Per il tumore al pancreas, ancora oggi tra le neoplasie più letali, potremmo avere un’arma in più. Quella di riuscire a bloccare un nuovo meccanismo che promuove la crescita di questo tumore. A scoprirlo è stato un team di ricercatori dell’Ospedale San Raffaele di Milano, che in un nuovo studio (ancora in fase preclinica) suggerisce come questa potrebbe essere una potenziale strategia terapeutica capace di fermare l’insorgenza del tumore al pancreas in persone a rischio o per potenziare le risposta nei pazienti all’immunoterapia. La ricerca è stata pubblicata su Nature.
I macrofagi e il tumore al pancreas
I ricercatori si sono concentrati sul ruolo di un particolare tipo di cellule del sistema immunitario innato, i macrofagi, che hanno il compito di proteggere i tessuti e attivare rapidamente le risposte contro i patogeni. Nei tumori, tuttavia, sappiamo che i macrofagi possono riprogrammare la loro attività, arrivando addirittura a sostenere la progressione della neoplasia. In particolare, queste cellule associate ai tumori (chiamate Tam) sono già prese di mira dall’immunoterapia, dato che la loro quantità è associata generalmente alla resistenza ai trattamenti, metastasi e una minor sopravvivenza. Tuttavia, le complesse interazione dei macrofagi con l’ambiente tumorale hanno reso difficile fino ad oggi far sì che queste cellule diventassero un bersaglio terapeutico.
“Oltre a essere caratterizzato da un sistema immunitario compromesso che limita l’efficacia anche delle più avanzate immunoterapie, il tumore del pancreas presenta una forte componente infiammatoria”, spiega Renato Ostuni, coordinatore della ricerca. “Ciò è particolarmente rilevante poiché l’insorgenza di danni ai tessuti e le risposte infiammatorie che ne conseguono, quali le pancreatiti, sono noti fattori di rischio per lo sviluppo neoplastico”.

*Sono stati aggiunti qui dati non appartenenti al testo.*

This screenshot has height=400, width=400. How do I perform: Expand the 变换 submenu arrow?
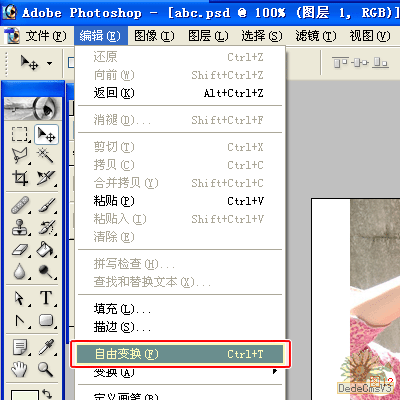tap(275, 371)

Infiammazione e progressione della malattia
Nel nuovo studio, i ricercatori sono riusciti finalmente a capire da cosa dipenda la capacità dell’infiammazione nel promuovere la crescita tumorale. In particolare si sono concentrati sull’interazione dei macrofagi, chiamati IL-1β+, e alcune cellule tumorali caratterizzate da uno specifico profilo infiammatorio e da un’elevata aggressività nell’adenocarcinoma duttale del pancreas (Pdac). Servendosi di tecnologie innovative, quindi, i ricercatori sono riusciti a individuare un nuovo sottogruppo di macrofagi, chiamati IL-1β+ TAM, capaci di stimolare l’aggressività delle cellule tumorali nelle loro vicinanze. Come spiegano i ricercatori, infatti, gli IL-1β+ TAM sono localizzati in piccole nicchie vicino alle cellule tumorali infiammate ed è proprio questa vicinanza fisica tra macrofagi e cellule tumorali che potrebbe sostenere la progressione della malattia.
Più precisamente, i macrofagi inducono una riprogrammazione infiammatoria e promuovono il rilascio di fattori che, a loro volta, favoriscono lo sviluppo e l’attivazione degli IL-1β+ TAM. “Si tratta di una sorta di un circolo vizioso autoalimentato”, commenta Ostuni. “I macrofagi rendono le cellule tumorali più aggressive, e le cellule tumorali riprogrammano i macrofagi in grado di favorire l’infiammazione e la progressione della malattia. Abbiamo condotto esperimenti per studiare come interferire con questo circuito”. E i risultati, seppure ottenuti per ora in studi di laboratorio, sono incoraggianti. “Questo approccio ha portato infatti a una riduzione dell’infiammazione e a un rallentamento della crescita del tumore del pancreas”, aggiungono Nicoletta Caronni e Francesco Vittoria, tra gli autori dello studio.
Fermare il circuito
Bloccare questo meccanismo infiammatorio, quindi, potrebbe essere utile per aumentare l’efficacia delle immunoterapie contro il Pdac, ma anche come strategia di prevenzione nelle persone a rischio. “Le mutazioni del dna sono un elemento necessario ma non sufficiente per lo sviluppo di un tumore. Le risposte infiammatorie e i danni ai tessuti possono cooperare con le mutazioni per aumentare il rischio di molte neoplasie, tra cui quelle del pancreas”, conclude Ostuni. Sebbene sia stato fatto un importante passo in avanti, siamo, tuttavia, ancora in una fase preclinica ed è per questo che serviranno ulteriori indagini per comprendere meglio e agire su questo nuovo bersaglio terapeutico.